The performance at one of live music’s biggest events captures the singer at the height of her powers.
The first half of 2007 was a remarkable time for Amy Winehouse. The year began with her second LP Back To Black comfortably ensconced at the summit of the UK albums chart and in February, the Camden-born singer/songwriter bagged the BRIT award for Best Female Solo Artist. A month later saw Winehouse’s smash single “Rehab,” a frank self-portrait addressing her battle with addiction, conquer America by breaking into the US Top 10 while its parent album Back To Black rose to No. 2 in The Billboard 200, cementing the singer’s international fame. But arguably her crowning achievement came on June 22nd via a triumphant appearance at the world-famous Glastonbury Festival.
Winehouse had performed at Glastonbury before, in June 2004, where she was sandwiched between reggae singer Mikey Dread and blues-rock doyenne Bonnie Raitt in the Jazz World tent and mostly performed songs from her just-released debut album, Frank. Three years later, Winehouse’s career was dancing to a different groove; the languorous jazz stylings that defined her debut album had given way to a more robust retro-soul sound on Back To Black, which instantly chimed with the public and helped transform her into a global star.

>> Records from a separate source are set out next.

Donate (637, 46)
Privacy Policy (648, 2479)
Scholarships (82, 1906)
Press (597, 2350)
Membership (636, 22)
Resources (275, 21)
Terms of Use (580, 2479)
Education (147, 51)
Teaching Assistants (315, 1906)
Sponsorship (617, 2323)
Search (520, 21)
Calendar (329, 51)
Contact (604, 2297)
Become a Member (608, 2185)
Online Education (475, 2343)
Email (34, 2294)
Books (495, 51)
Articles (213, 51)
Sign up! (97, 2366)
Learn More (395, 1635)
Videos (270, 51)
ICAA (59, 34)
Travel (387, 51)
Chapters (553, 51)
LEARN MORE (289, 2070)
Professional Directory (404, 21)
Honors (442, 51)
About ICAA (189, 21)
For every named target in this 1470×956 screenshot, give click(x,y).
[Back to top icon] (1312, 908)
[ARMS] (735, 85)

And she had a new image to go with it; Frank’s long-haired natural look had given way to a towering beehive hairdo and thick eye-liner, which one critic memorably described as “Ronnie Spector meets the bride of Frankenstein.”
Back To Black‘s success heralded a dramatic rise in Winehouse’s stock and saw the singer return to Glastonbury in June 2007 as a headliner on the Pyramid Stage alongside the trendy indie bands Kasabian and The Arctic Monkeys. Backed by a five-piece rhythm section flanked by three horn players and two sharp-suited male backing singers, Winehouse took to the stage and – against the backdrop of dark clouds and falling rain – kicked off with the uptempo “Addicted,” a song detailing her love affair with “weed.”

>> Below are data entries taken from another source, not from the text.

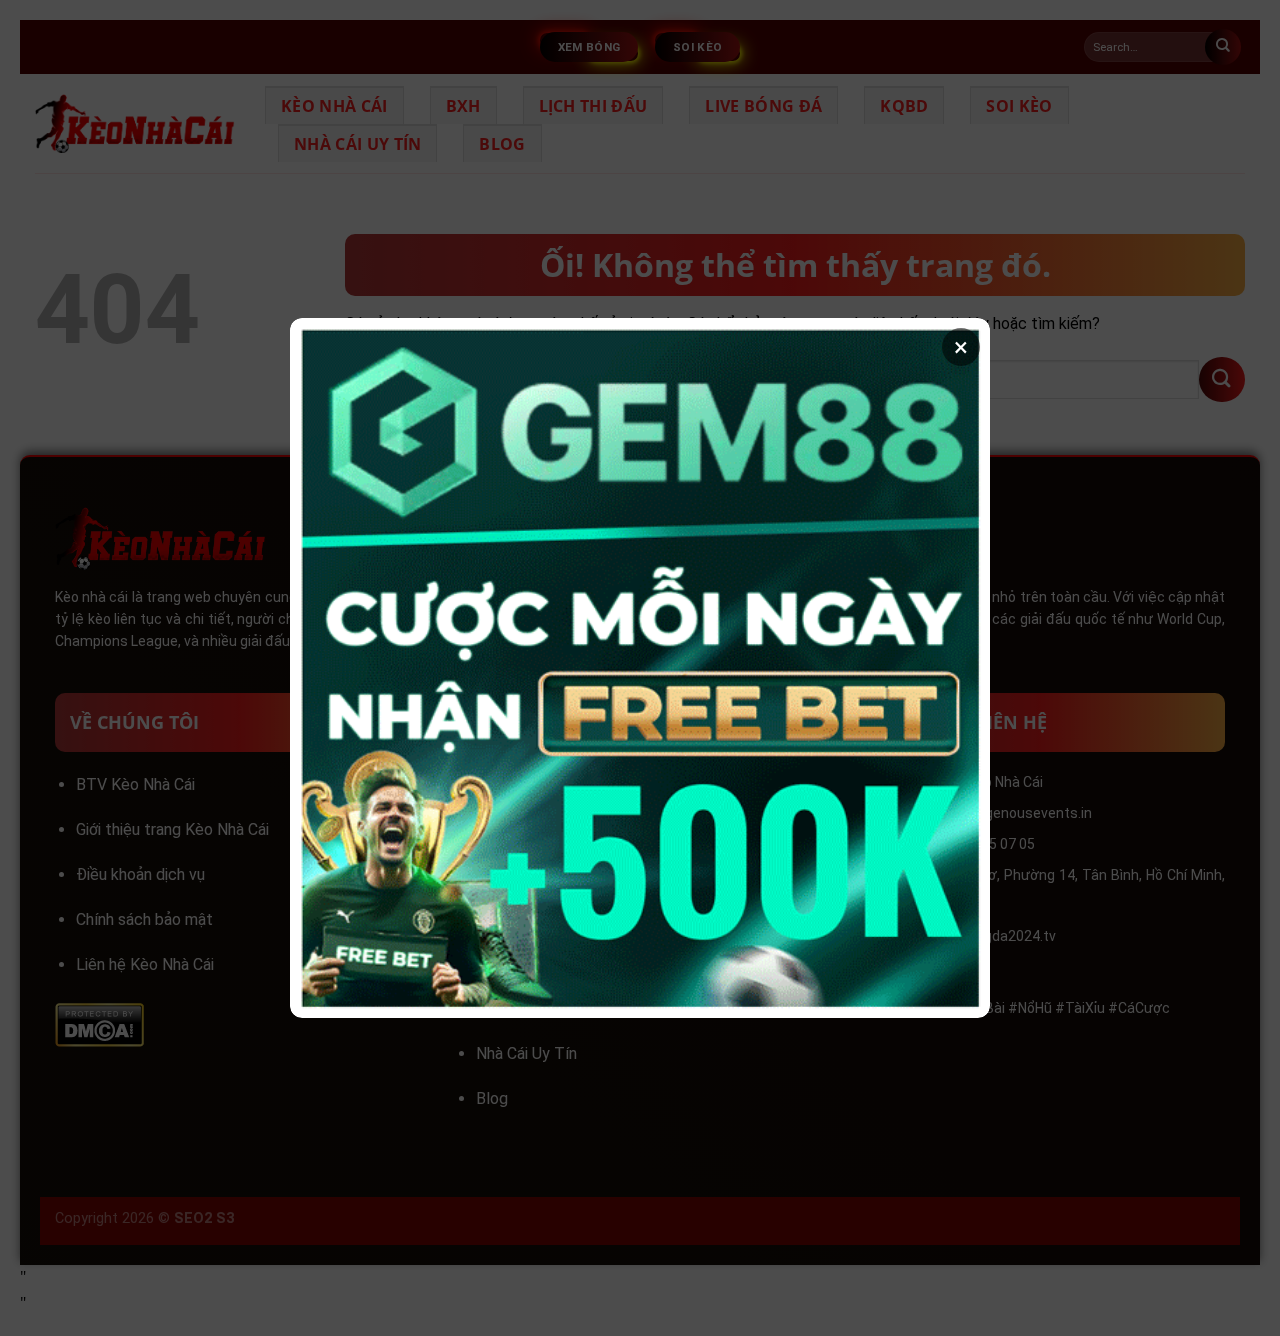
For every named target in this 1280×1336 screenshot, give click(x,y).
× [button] (961, 347)
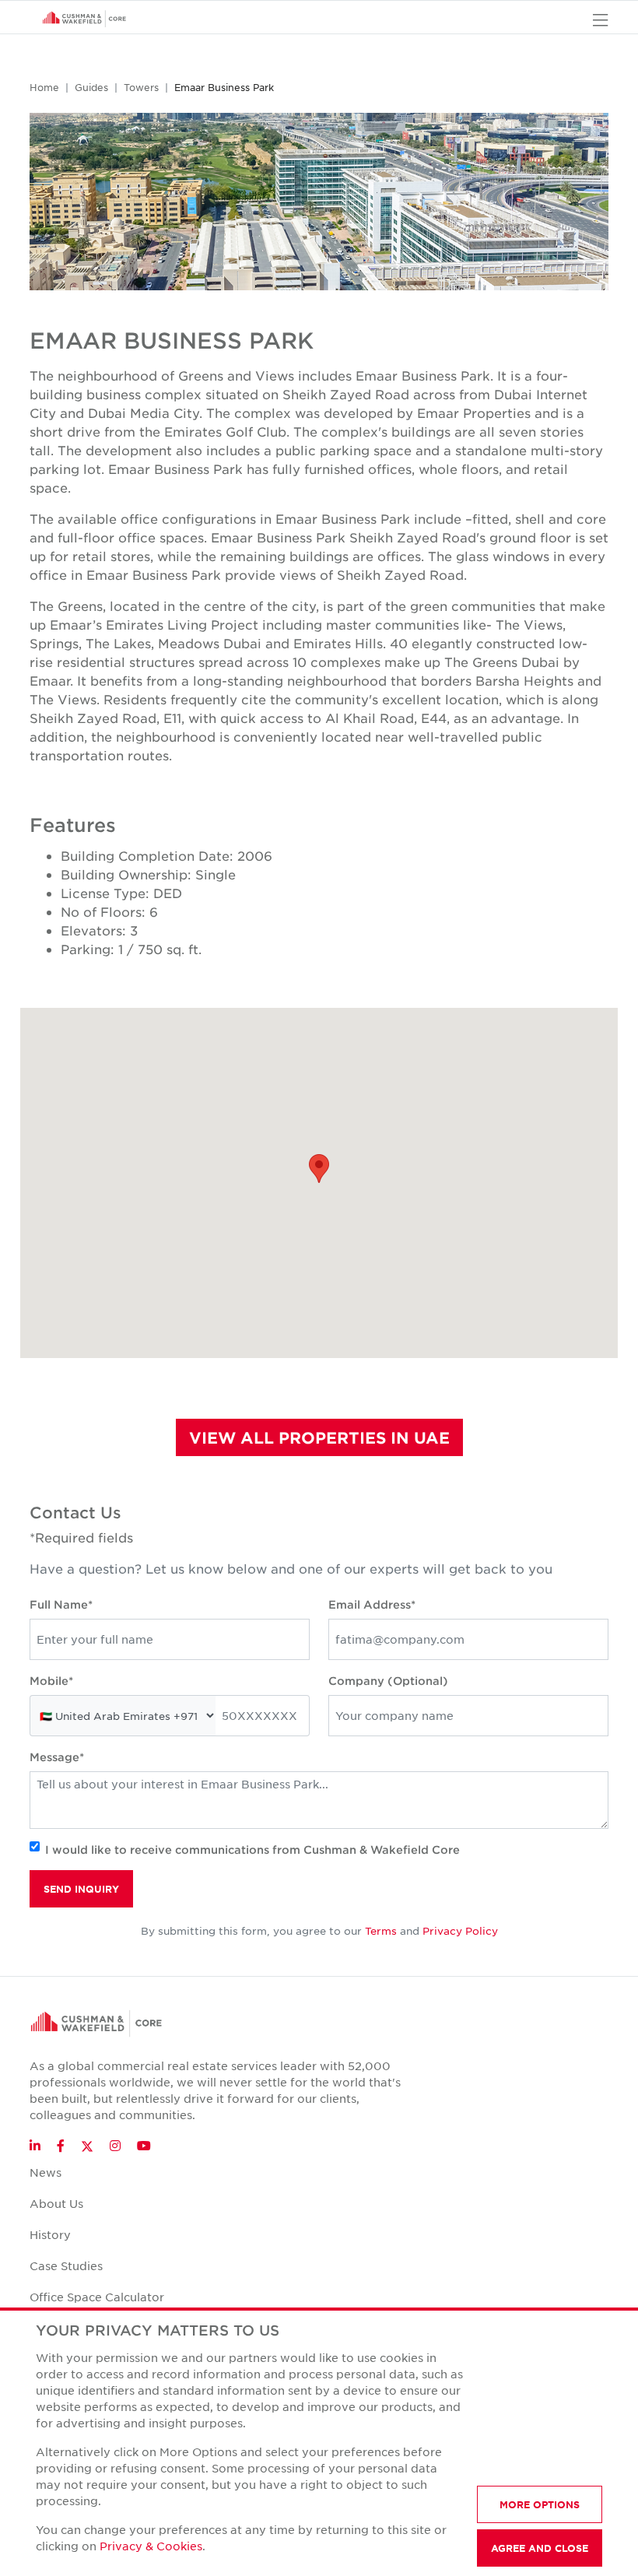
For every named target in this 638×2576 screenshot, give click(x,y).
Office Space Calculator (97, 2297)
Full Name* (61, 1604)
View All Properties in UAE (319, 1437)
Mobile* (51, 1680)
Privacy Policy (460, 1930)
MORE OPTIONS (540, 2504)
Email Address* (371, 1604)
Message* (57, 1757)
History (50, 2234)
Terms (381, 1930)
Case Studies (66, 2265)
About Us (56, 2203)
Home (44, 87)
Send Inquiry (81, 1889)
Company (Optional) (388, 1680)
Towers (141, 87)
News (45, 2172)
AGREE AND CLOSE (539, 2548)
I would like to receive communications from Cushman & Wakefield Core (252, 1849)
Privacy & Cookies (151, 2546)
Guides (91, 87)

That number was just one of ten songs from Back To Black included in Winehouse’s set; the album’s hit title tune and the Motown-channeling “Tears Dry On Their Own” received huge roars of recognition and approval from the “Glasto” faithful but the most affecting performance came in the shape of the outstanding self-penned ballad, “Love Is A Losing Game,” for which Winehouse later won an Ivor Novello award. She prefaced her performance by saying: “This is a song I wrote when I didn’t believe in love and then I started listening to the darkness a lot more.” Her rendition – perhaps affected by her boyfriend Blake Fielder-Civil’s being in prison at the time of her Glastonbury performance – is deeply poignant, revealing a core of fragile vulnerability that lay behind the singer’s brash demeanor.
Elsewhere in her set, Winehouse sprinkled in some arresting cover tunes. A couple of them were associated with the UK two-tone group The Specials: the Coventry band inspired Winehouse’s vibrant revamp of their tune “Hey Little Rich Girl ”as well as her ska-style retread of Toots & The Maytals’ “Monkey Man.” She also reworked soul man Sam Cooke’s 1961 hit “Cupid” using a jaunty reggae groove; Winehouse had previously recorded the song for a BBC radio session and was performing it live for the first time at Glastonbury.

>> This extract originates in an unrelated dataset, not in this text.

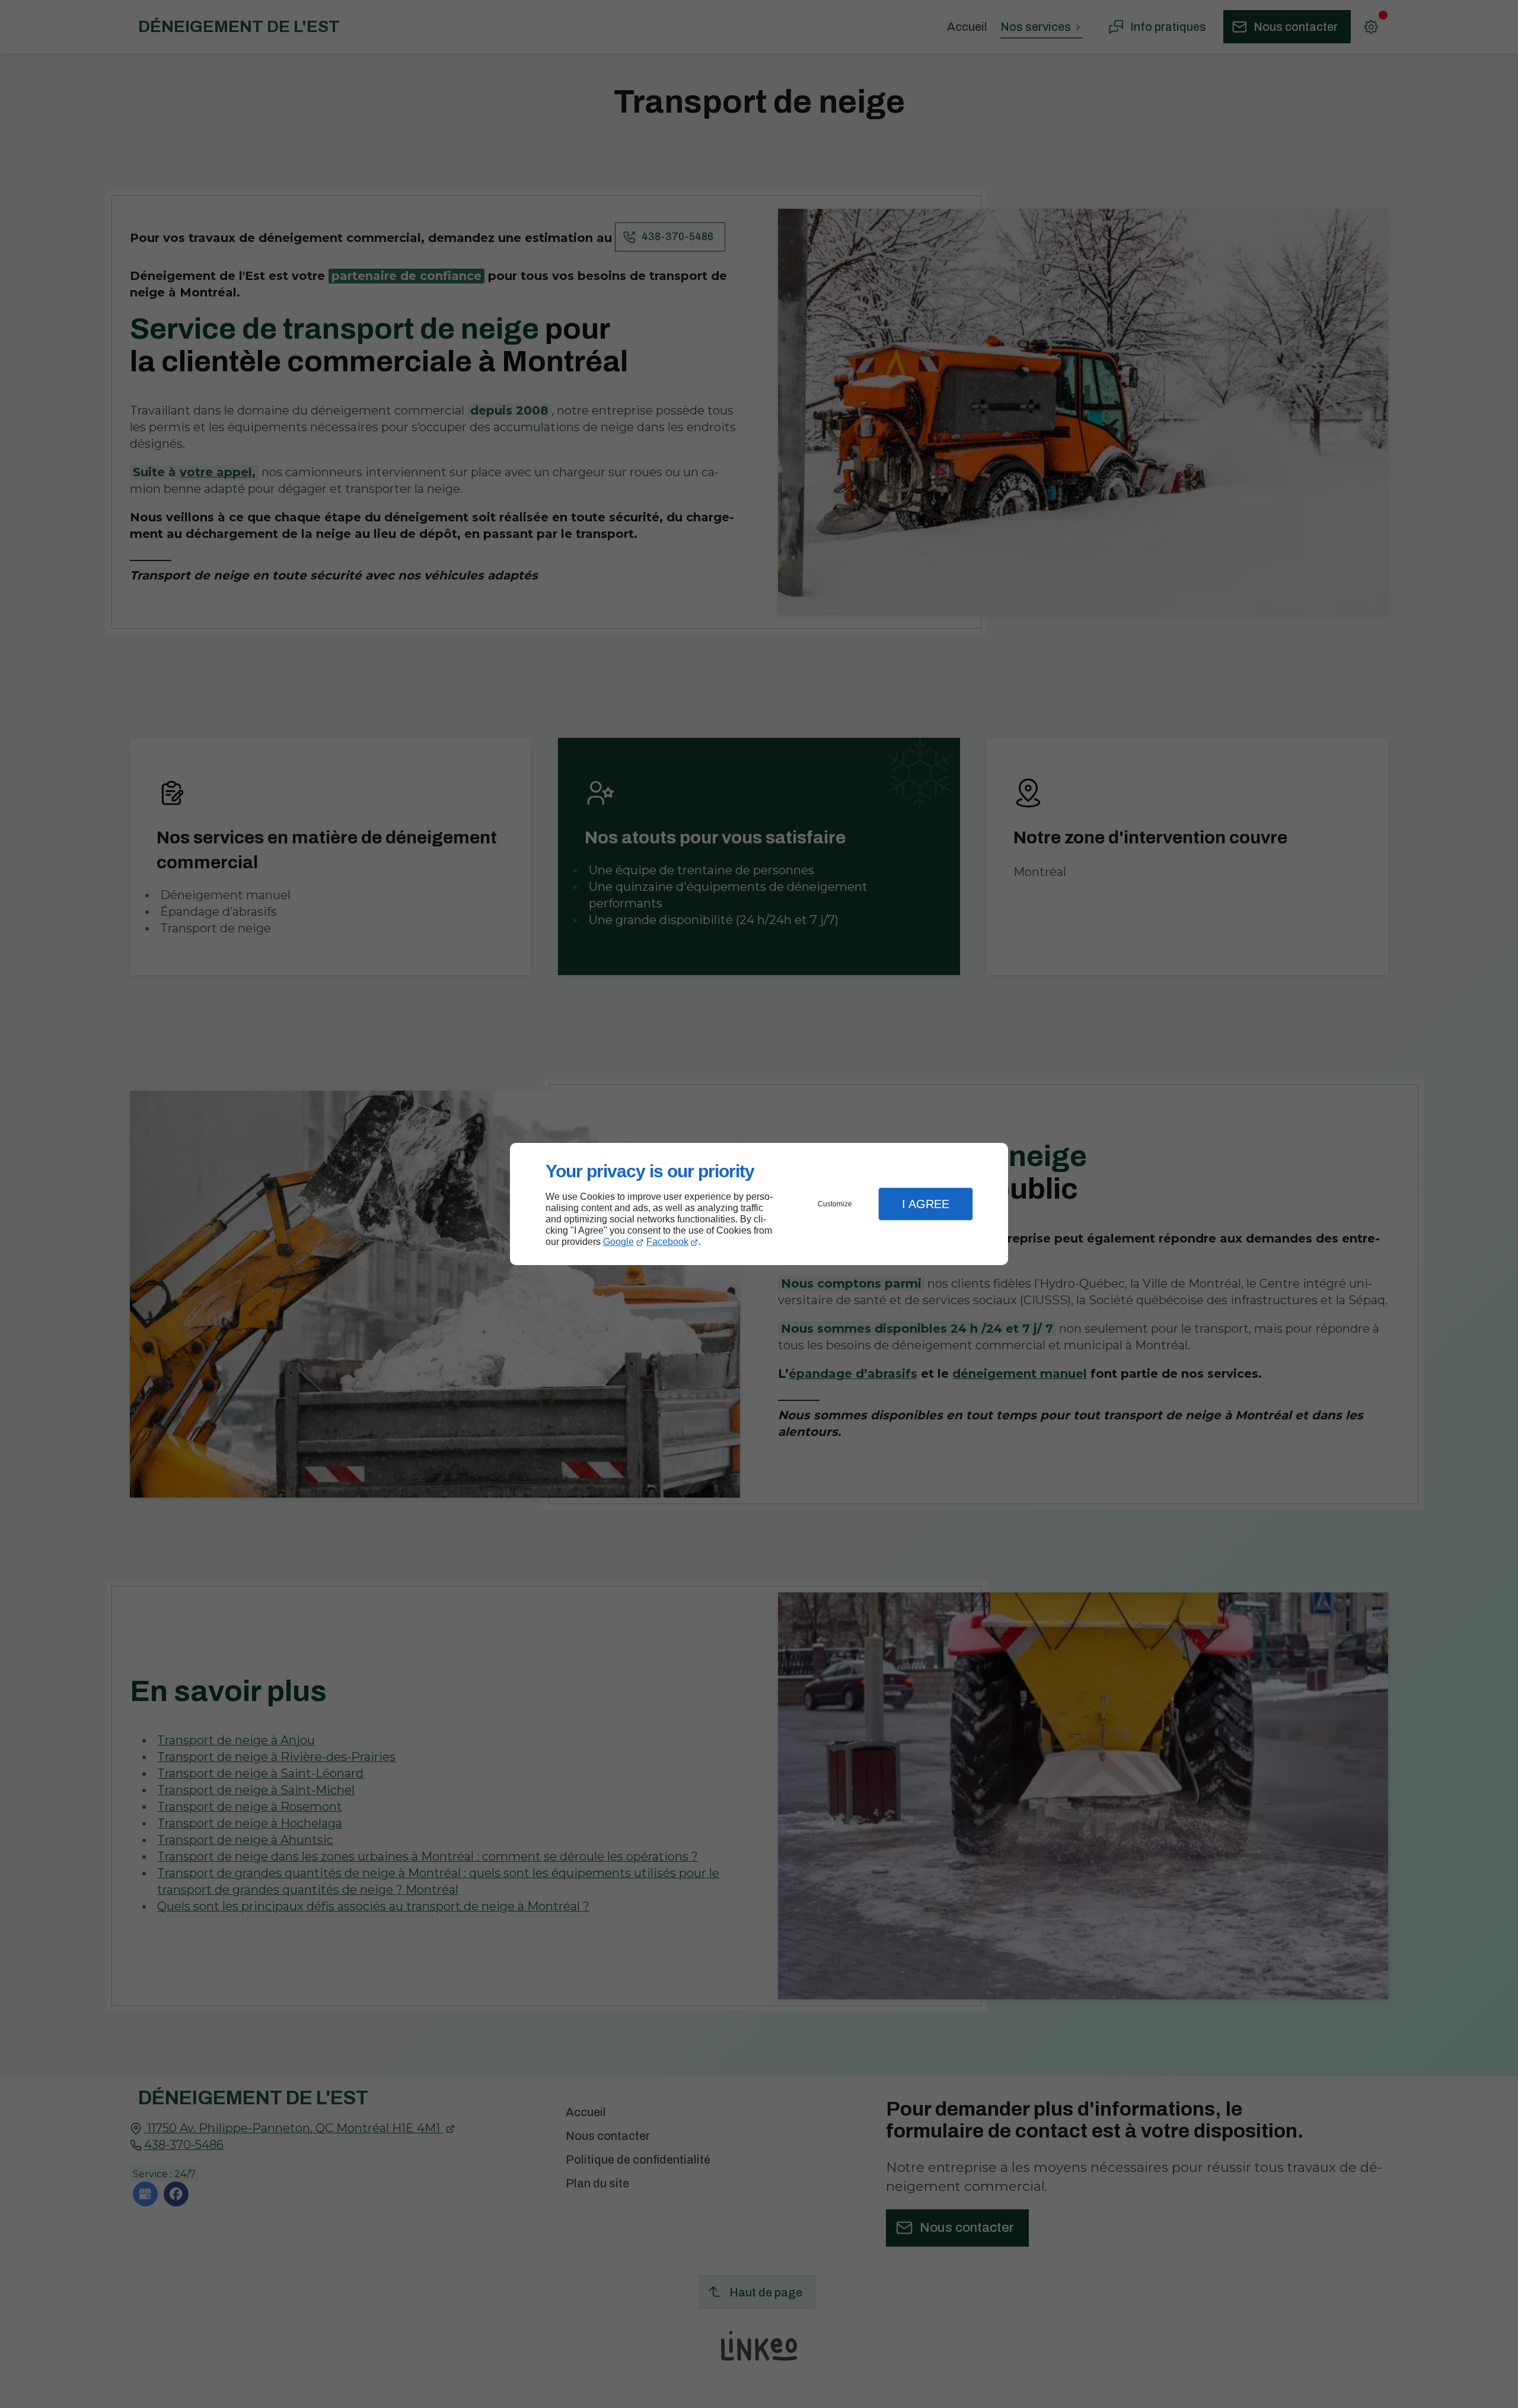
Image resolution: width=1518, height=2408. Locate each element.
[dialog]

Winehouse closed her set with another cover; a song she described to the audience as “one of my favorite tunes from last year” – “Valerie,” as recorded by the Scottish indie band The Zutons. Only two weeks before her Glastonbury appearance, Winehouse’s producer Mark Ronson had released a solo album called Version that featured her as a guest artist on a soulful repurposing of “Valerie”; it would take the UK singles chart by storm in October 2007.
Winehouse played Glastonbury again. But this was, by far, her best. Live At Glastonbury 2007 is a recording that undoubtedly adds extra luster to her legacy, revealing the London chanteuse as one of the most magnetic and compelling live performers of her generation.